Resident Evil : Apocalypse semblait pourtant désireux de pousser le bouchon plus loin que son inoffensif prédécesseur. Le métrage est en effet légèrement plus gore, plus osé – Witt colle des putes zombies dans un coin, laisse les gosses crever et muter en créatures de l’enfer – et surtout nettement moins chiant côté décors. Witt exacerbe pourtant l’approche bourrin de du produit, son Resident Evil : Apocalypse multipliant les séquences de gunfights sur une rythmique frénétique. De quoi devenir maboul. Le métrage est épileptique au possible, l’aspect sur-énervé de l’ensemble effaçant tout enjeu dramatique ou semblant de tension de sa formule. Les personnages n’ont guère plus d’épaisseur que la petite quinzaine de marcheurs qui trainent leurs guêtres sur cette péloche navrante de bêtise. Ces derniers sont disposés au cœur de l’intrigue pour tirer sur tout ce qui bouge, exécuter des pirouettes stylisées en rafale et prendre des décisions stupides. Comme se réfugier en plein cimetière alors que des cadavres sortent des tombes dans un ramassis de poncifs éreintants. Du grand art. Une méga-bestiole en tenue sado-maso traine également dans le coin avec une upgrade de ouf niveau armes de destructions massives. L’emblématique Némésis est ici doté d’une vision Terminator et contrôlé à distance par Umbrella.

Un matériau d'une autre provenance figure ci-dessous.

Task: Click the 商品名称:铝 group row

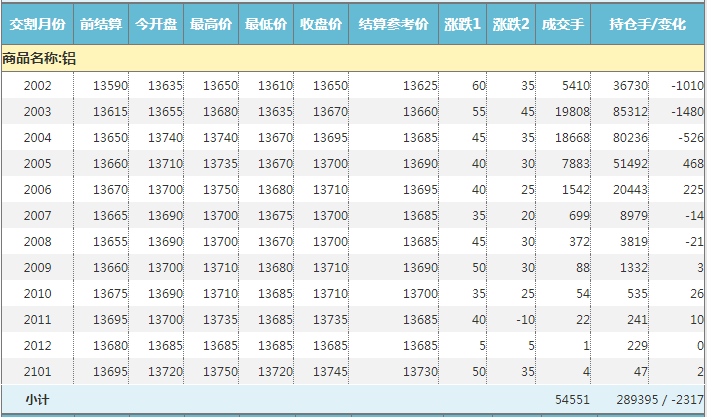Action: (40, 58)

Du délire complet.

 

 

Emballé, c’est pesé. Avec à peine 1h30 au compteur, Resident Evil : Apocalypse ne raconte strictement rien mais démonte le cerveau. Le film ne fait certes preuve d’aucun temps mort, mais se voit constamment torpillé par des choix esthétiques d’une affligeante pauvreté. Alexander Witt emballe ce pur produit de commande dans une réalisation absolument dégueulasse. Plans abominables en shaky-cam, ralentis clichés, ultra-cut illisible, Resident Evil : Apocalypse défonce la rétine en témoignant d’une rare laideur esthétique. La direction d’acteur est du même acabit, les « intervenants-cachetoneurs »  cabotinant en roue libre au milieu de ce gloubi-boulga chaotique. Sienna Guillory ramasse la palme en sur-jouant dans le genre flic bad-ass en tenue sexy. Fantastique.

 

 

Resident Evil : Apocalypse est un crime à l’encontre du cinéma de genre. Mal branlé, visuellement repoussant, crétinisant au possible, le film d’Alexander Witt est une excroissance douteuse à un premier opus déjà peu glorieux. L’ensemble à au moins le mérite d’afficher un involontaire aspect comique. Un scandaleux nanar.